WORK ITEM » In the entries below, begin at the line with "You are a computer-use agent. 1512x789" and stop after the line with "Where should I"; output those lines exactly and omit the pictures.

BEGIN ENTRIES SUPPLIED

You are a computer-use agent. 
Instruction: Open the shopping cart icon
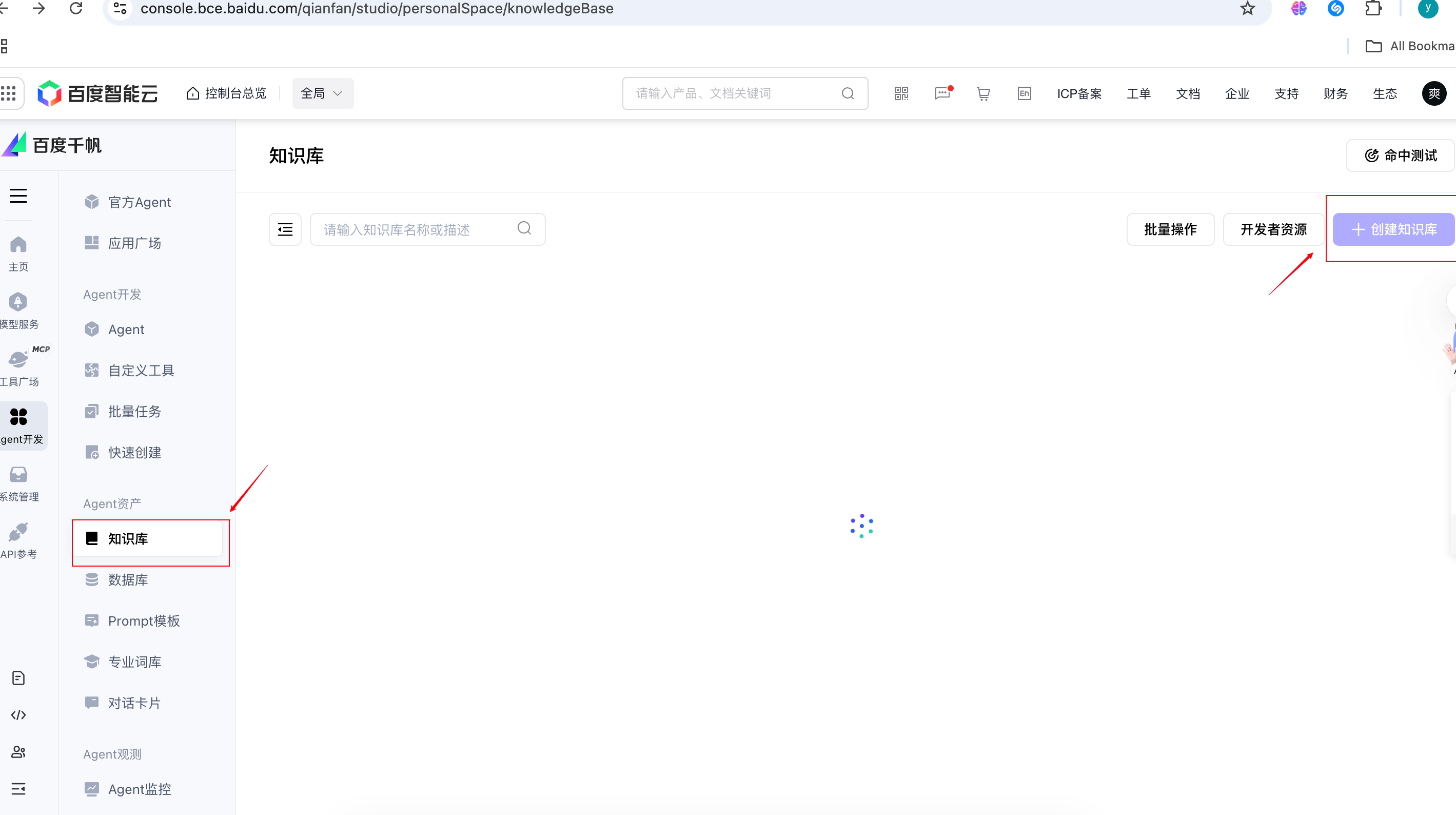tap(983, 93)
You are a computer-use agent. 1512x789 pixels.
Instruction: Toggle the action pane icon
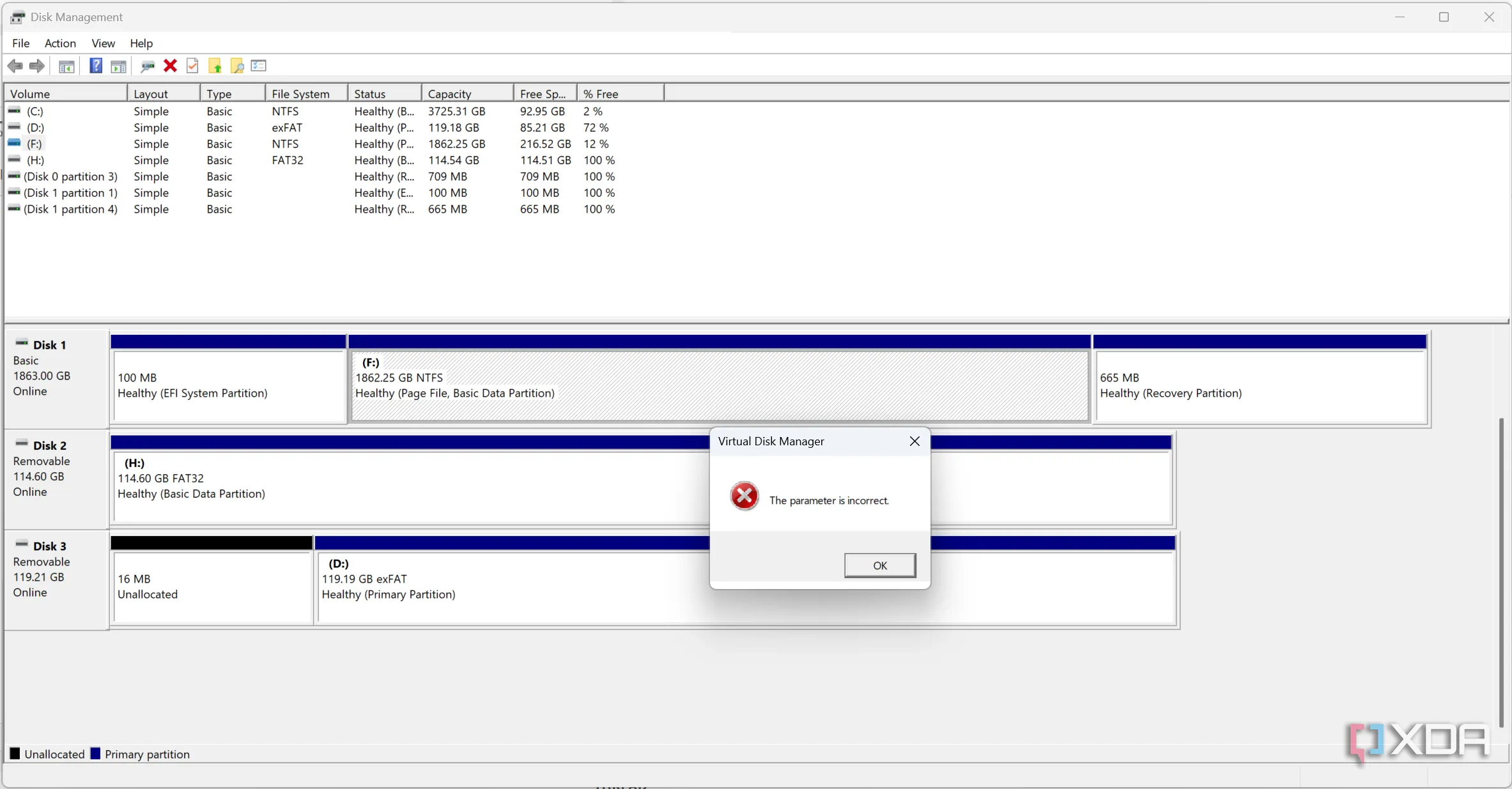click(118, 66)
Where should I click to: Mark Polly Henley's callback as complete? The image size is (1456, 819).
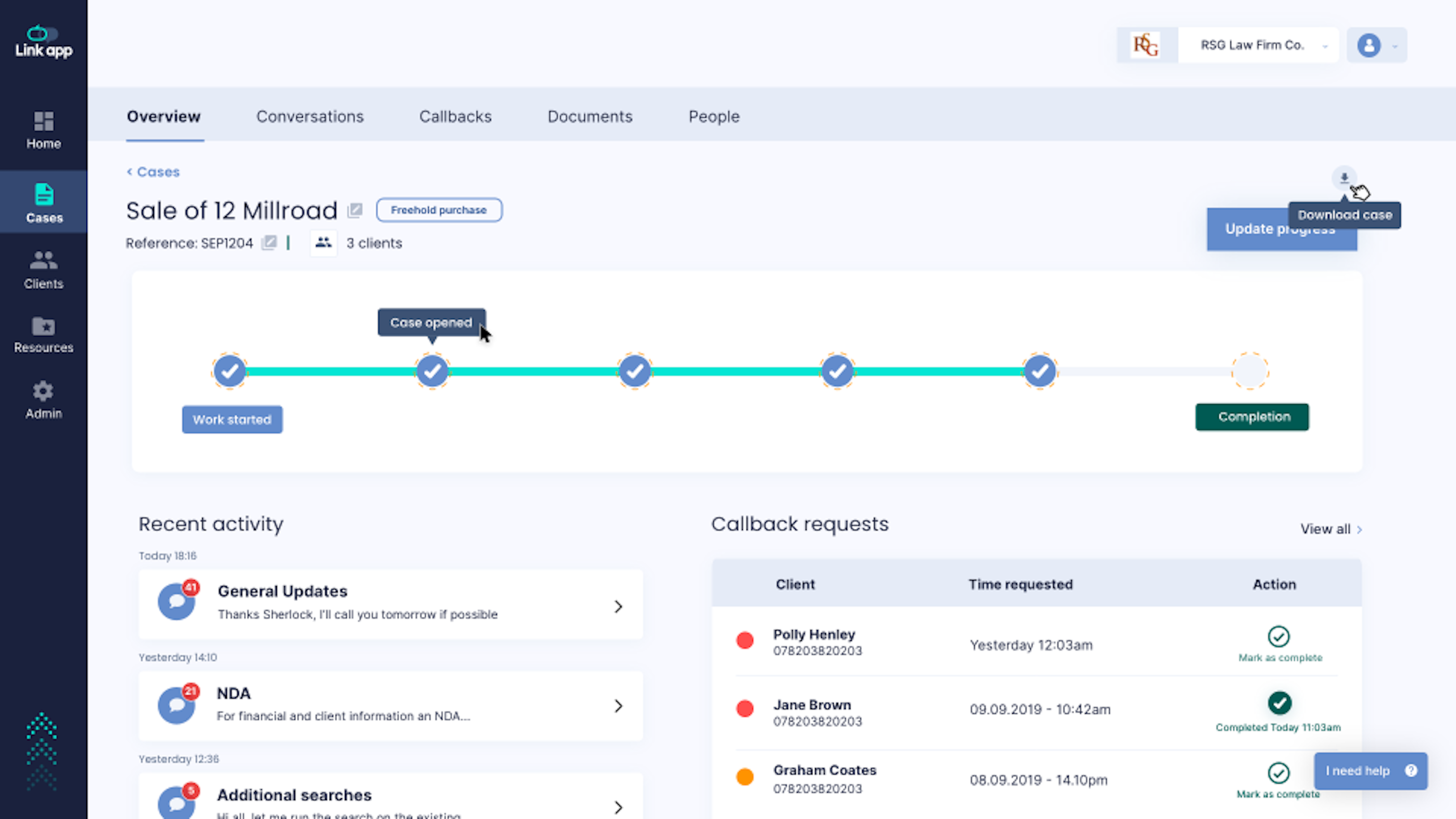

END ENTRIES SUPPLIED
BEGIN ENTRIES SUPPLIED

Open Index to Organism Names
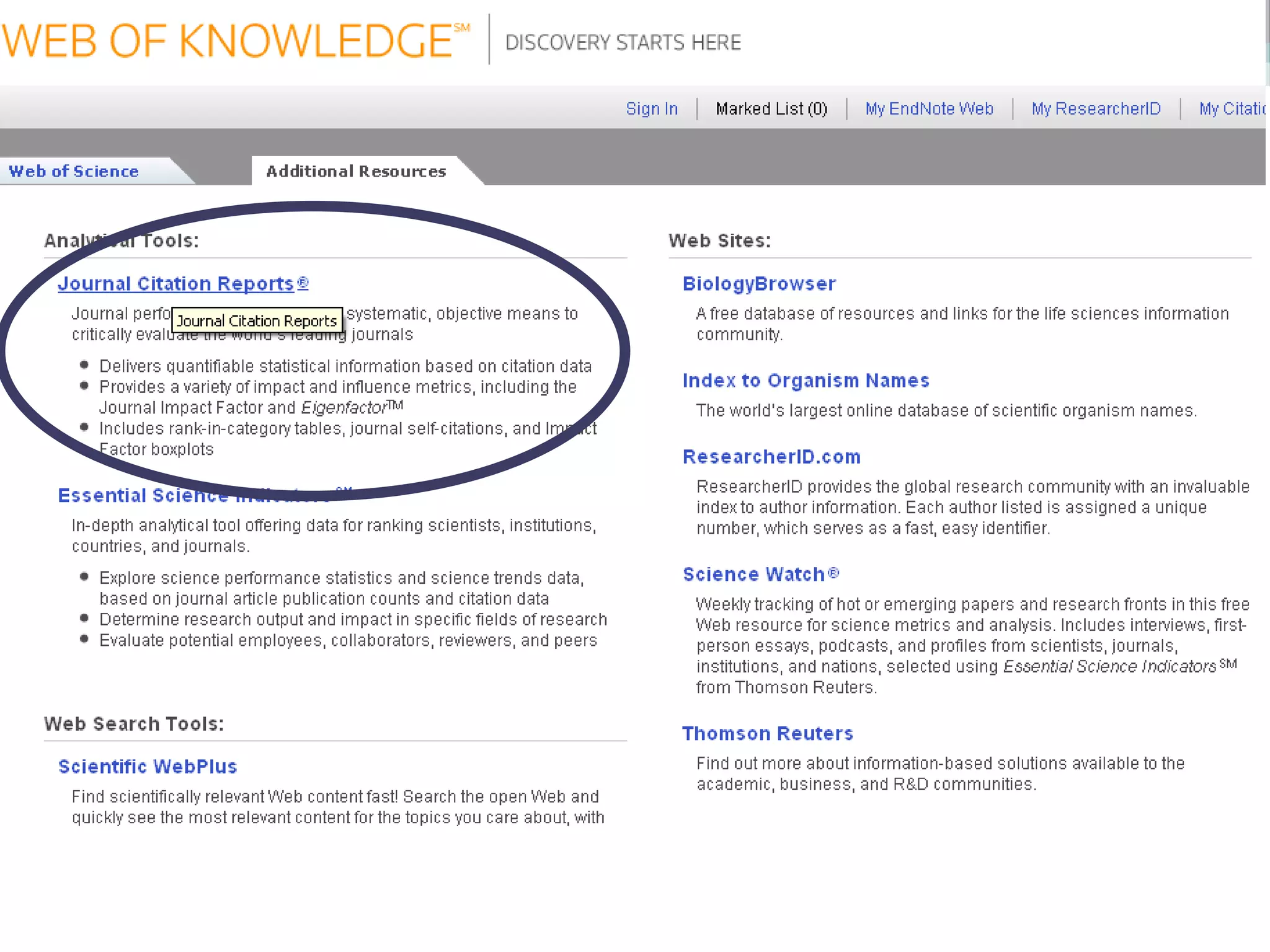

END ENTRIES SUPPLIED

RESPONSE »
You are a computer-use agent. 1512x789 pixels.
Instruction: Toggle the action pane icon
click(118, 66)
Where should I click to: Mark Polly Henley's callback as complete? The image size is (1456, 819).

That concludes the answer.